What is being asked:
Please show each line of the listing where "agent" is present.

Data excerpts:
***

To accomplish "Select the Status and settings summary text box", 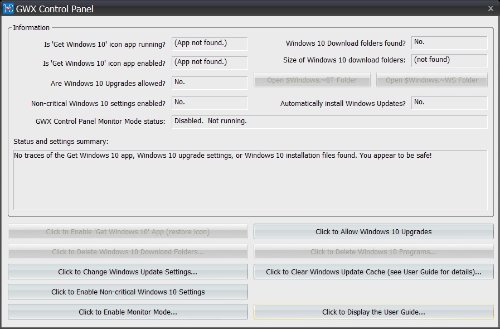I will 250,180.
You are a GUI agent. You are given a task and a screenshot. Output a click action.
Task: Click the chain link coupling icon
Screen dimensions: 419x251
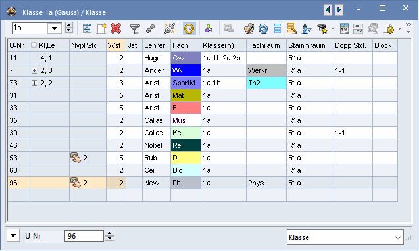click(x=151, y=28)
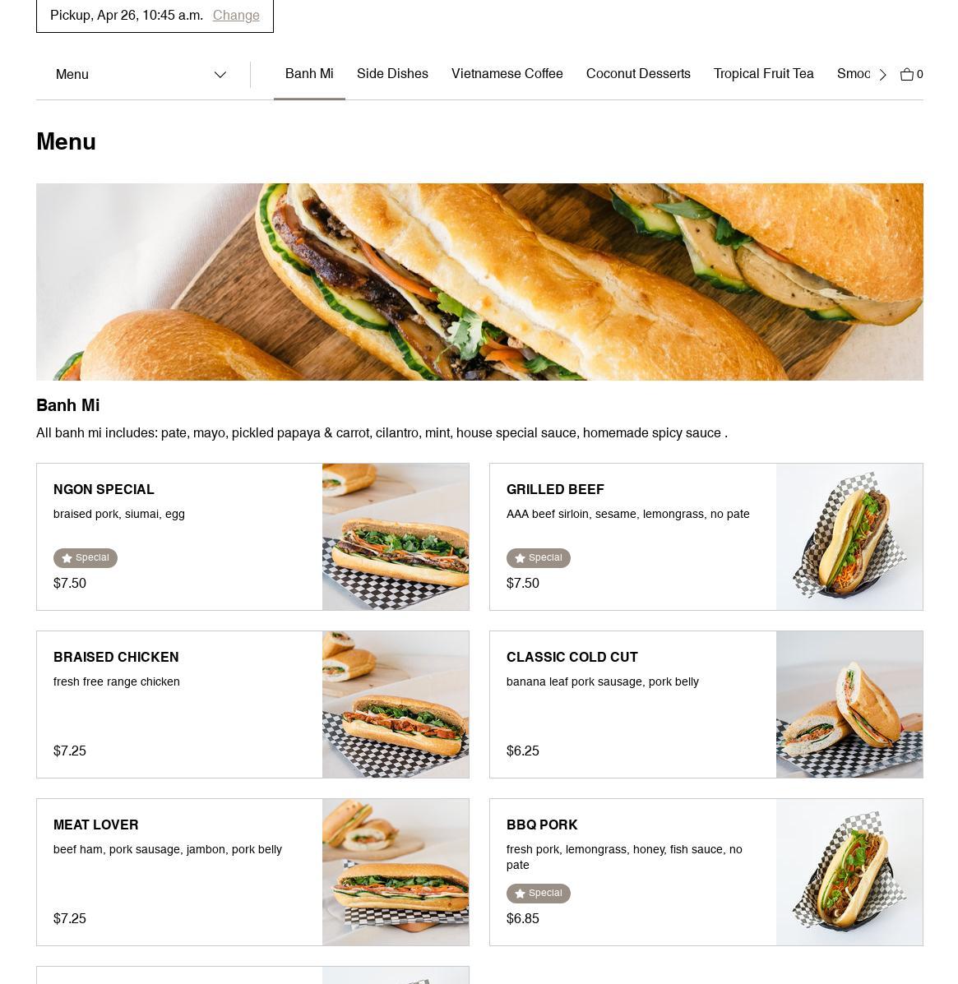Viewport: 958px width, 984px height.
Task: Click the Special star badge on Ngon Special
Action: [x=86, y=558]
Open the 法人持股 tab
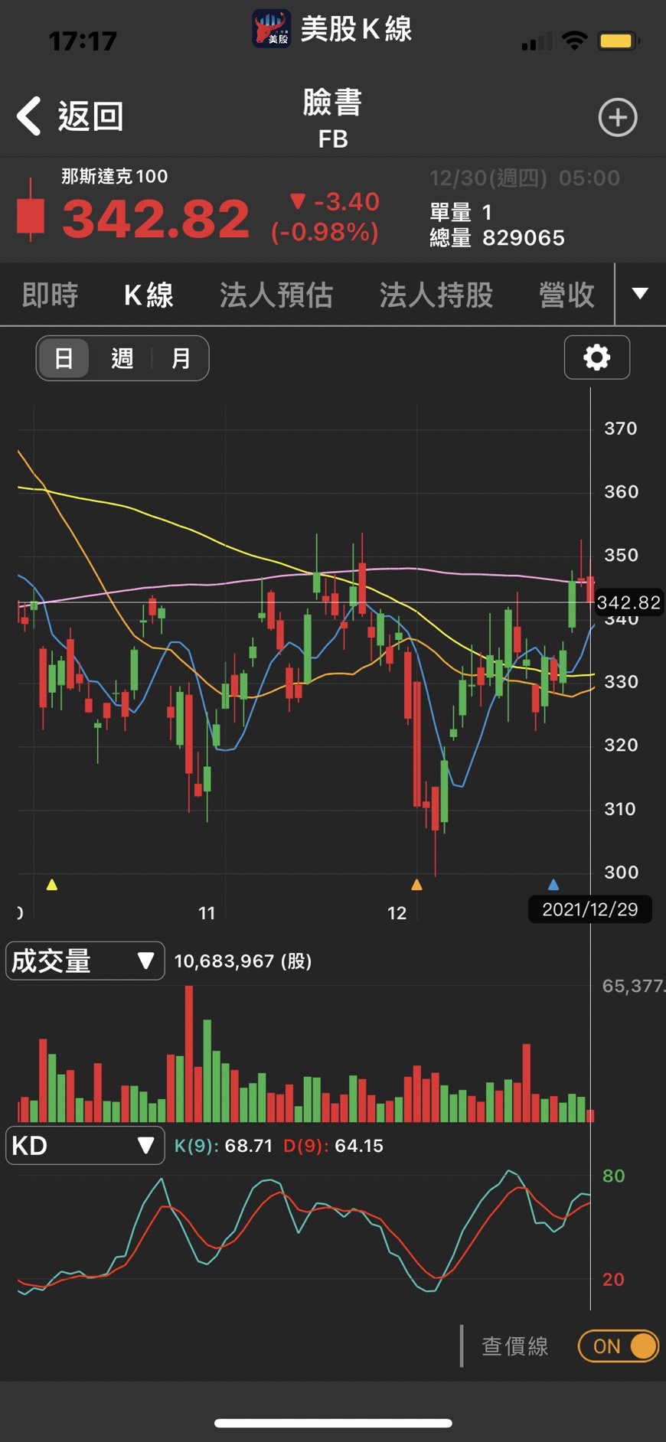This screenshot has height=1442, width=666. click(x=436, y=295)
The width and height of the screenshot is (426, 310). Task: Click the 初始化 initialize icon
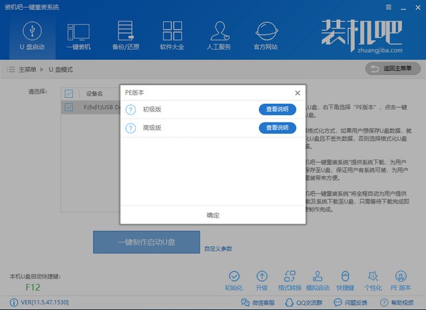(x=234, y=280)
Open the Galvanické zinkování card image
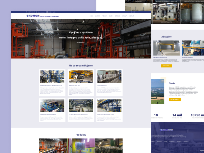The width and height of the screenshot is (204, 153). 76,106
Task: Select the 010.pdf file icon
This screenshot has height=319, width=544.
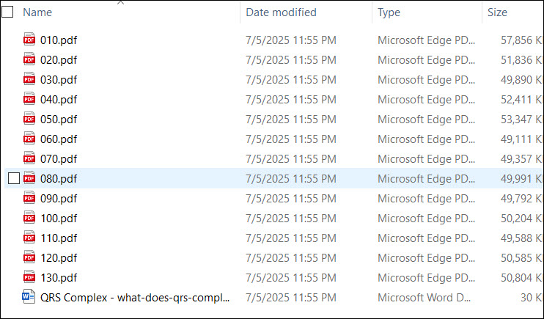Action: 29,39
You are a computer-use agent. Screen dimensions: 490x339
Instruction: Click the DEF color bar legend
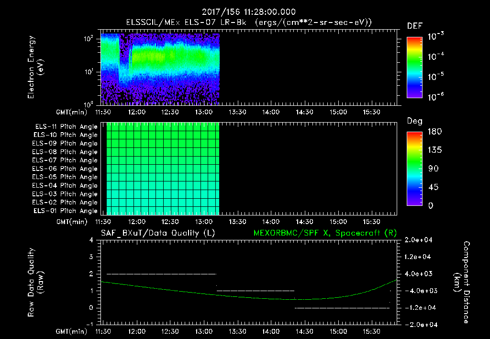click(x=414, y=67)
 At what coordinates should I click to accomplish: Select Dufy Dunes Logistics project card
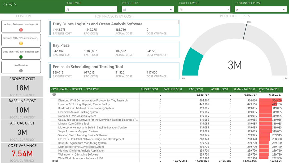pyautogui.click(x=114, y=28)
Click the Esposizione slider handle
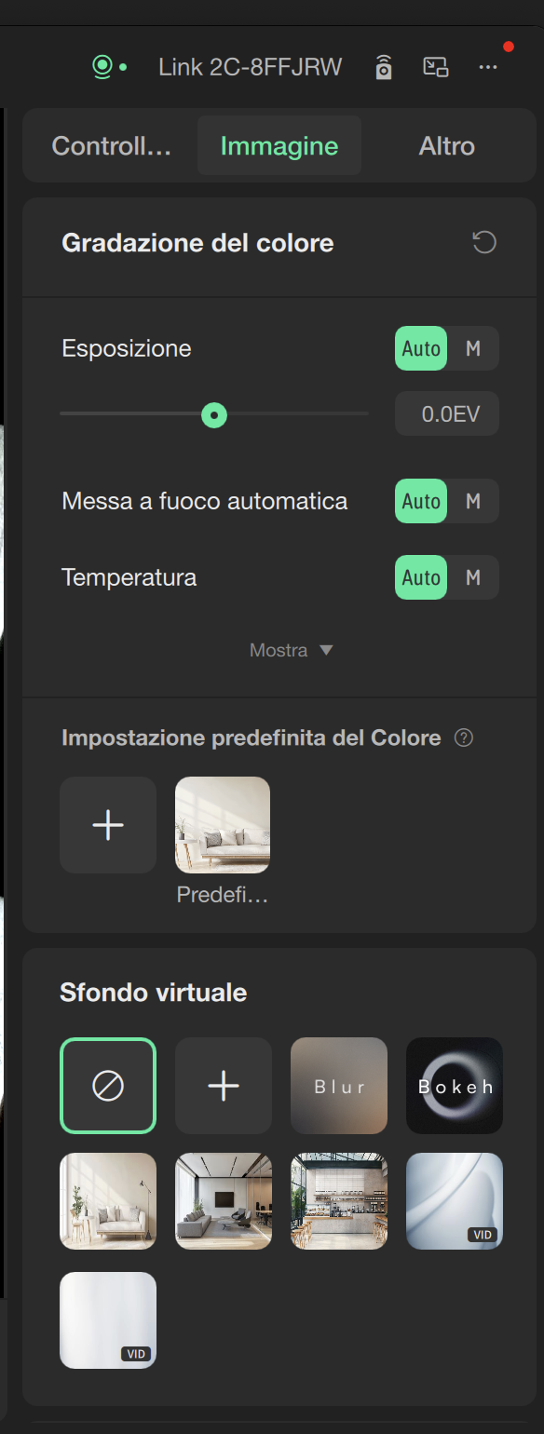This screenshot has width=544, height=1434. [x=214, y=413]
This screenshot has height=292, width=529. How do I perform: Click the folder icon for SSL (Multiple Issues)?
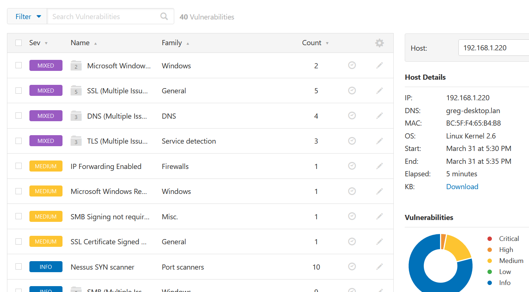tap(76, 91)
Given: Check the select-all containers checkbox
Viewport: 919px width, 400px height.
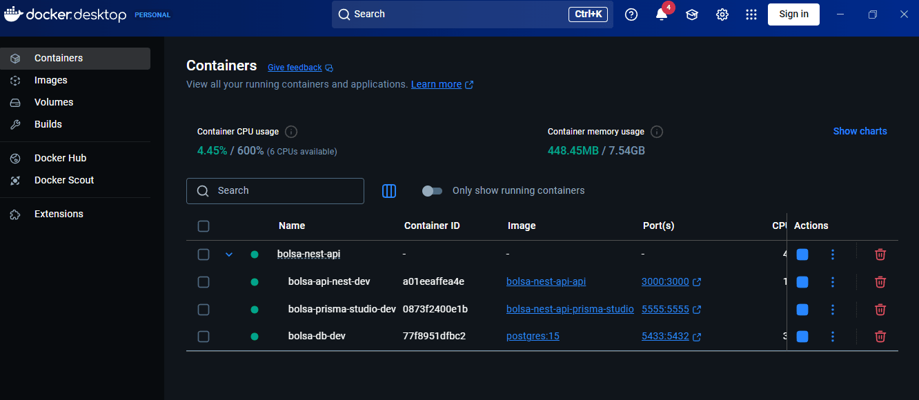Looking at the screenshot, I should pyautogui.click(x=204, y=226).
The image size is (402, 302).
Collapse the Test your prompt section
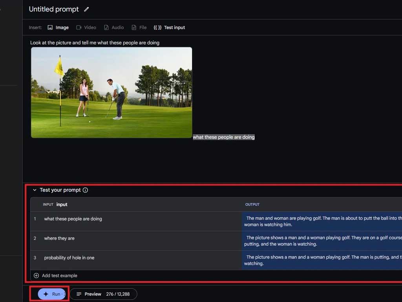(35, 190)
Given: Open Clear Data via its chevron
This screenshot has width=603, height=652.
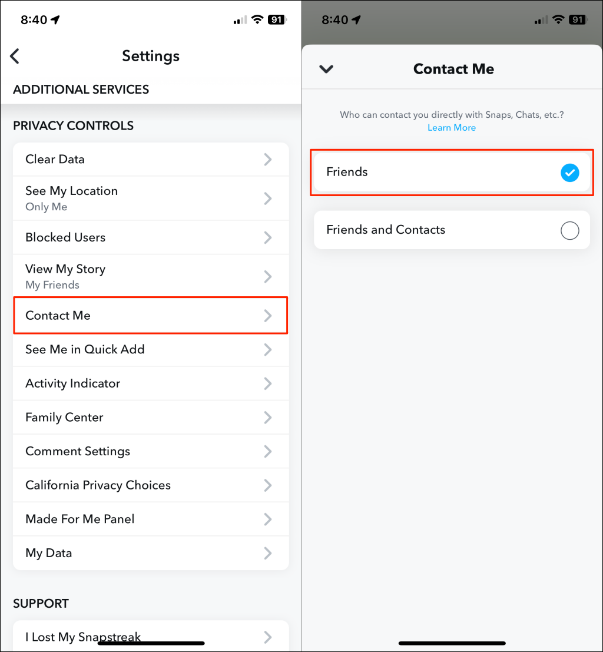Looking at the screenshot, I should point(268,159).
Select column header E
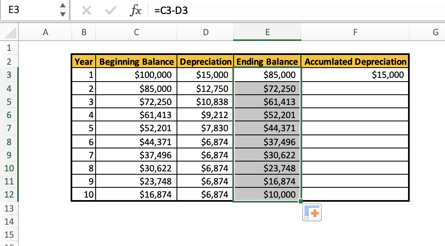 [x=267, y=32]
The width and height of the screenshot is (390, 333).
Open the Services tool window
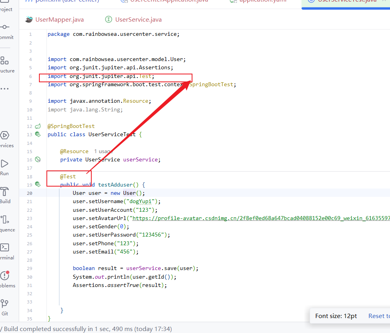coord(5,135)
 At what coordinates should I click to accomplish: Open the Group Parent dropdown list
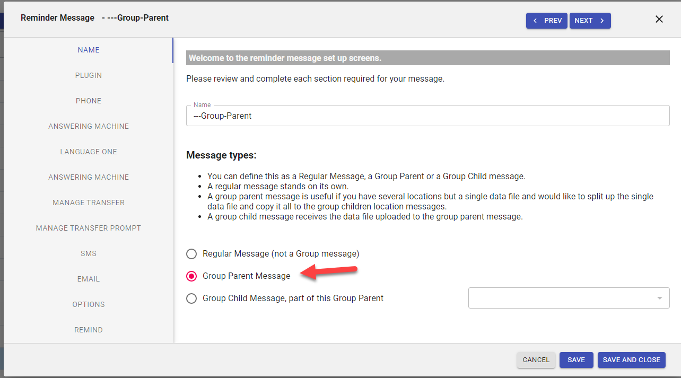pyautogui.click(x=569, y=298)
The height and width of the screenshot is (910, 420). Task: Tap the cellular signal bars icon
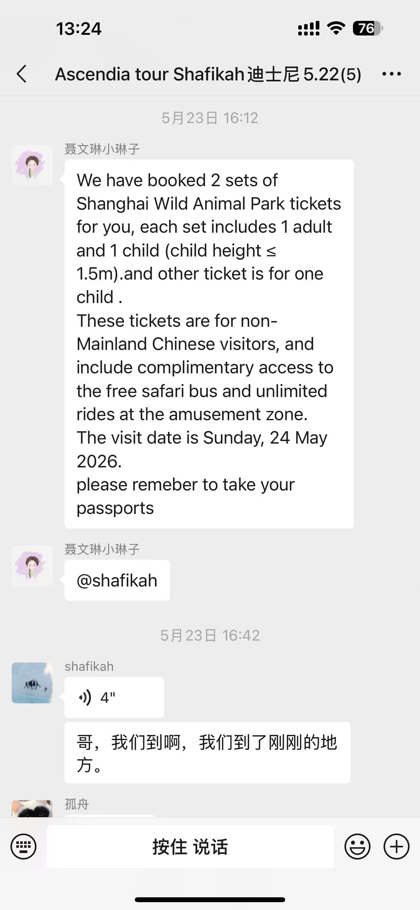[309, 29]
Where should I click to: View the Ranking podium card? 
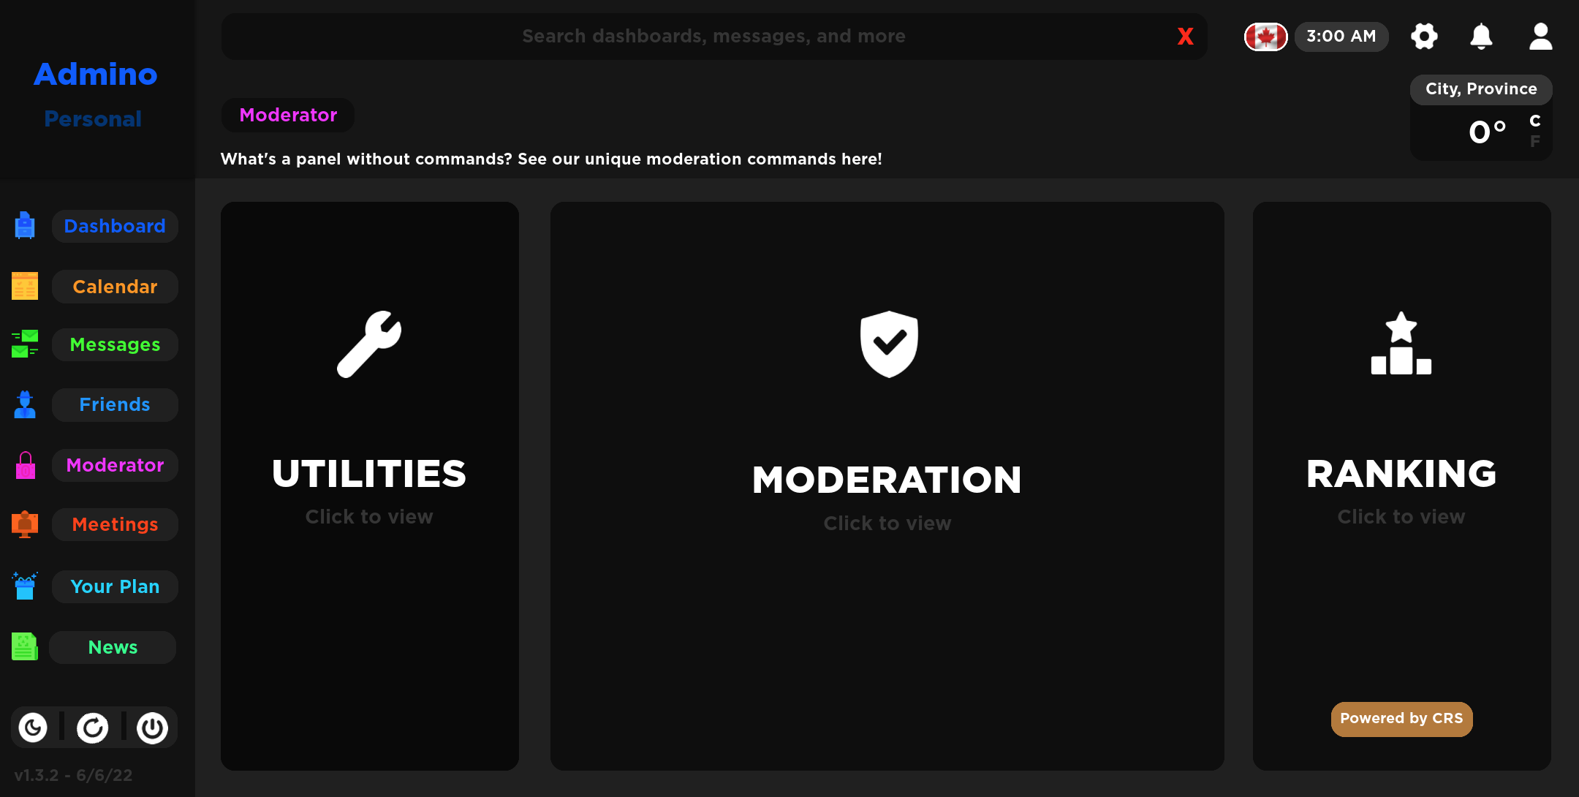1402,486
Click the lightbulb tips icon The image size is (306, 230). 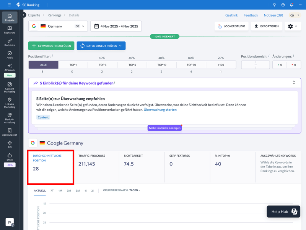pyautogui.click(x=274, y=5)

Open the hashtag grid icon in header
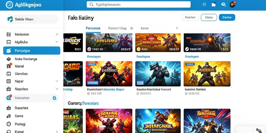pos(204,5)

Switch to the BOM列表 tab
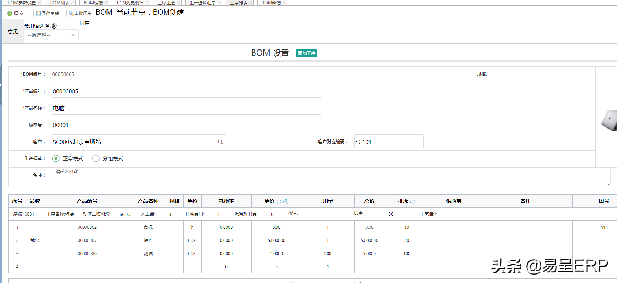60,3
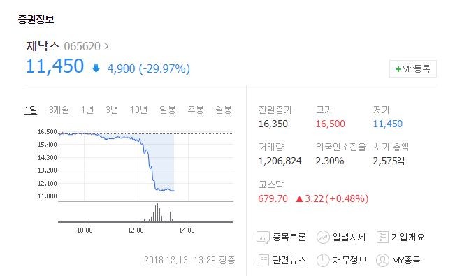This screenshot has height=276, width=455.
Task: Select the 1일 chart tab
Action: tap(31, 110)
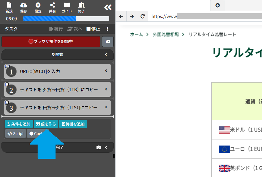This screenshot has height=177, width=262.
Task: Expand step 1 URL input details
Action: [106, 71]
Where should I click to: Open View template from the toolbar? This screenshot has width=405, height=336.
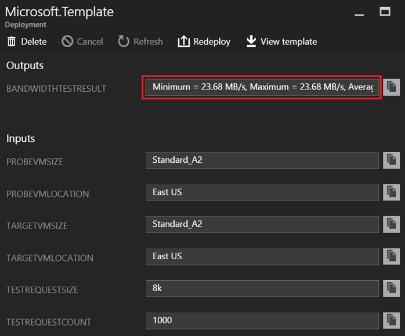(281, 41)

***

Reply to the task:
You are a GUI agent. You are given a task and a screenshot. Output a click action.
You are a computer-use agent. Screen dimensions: 490x339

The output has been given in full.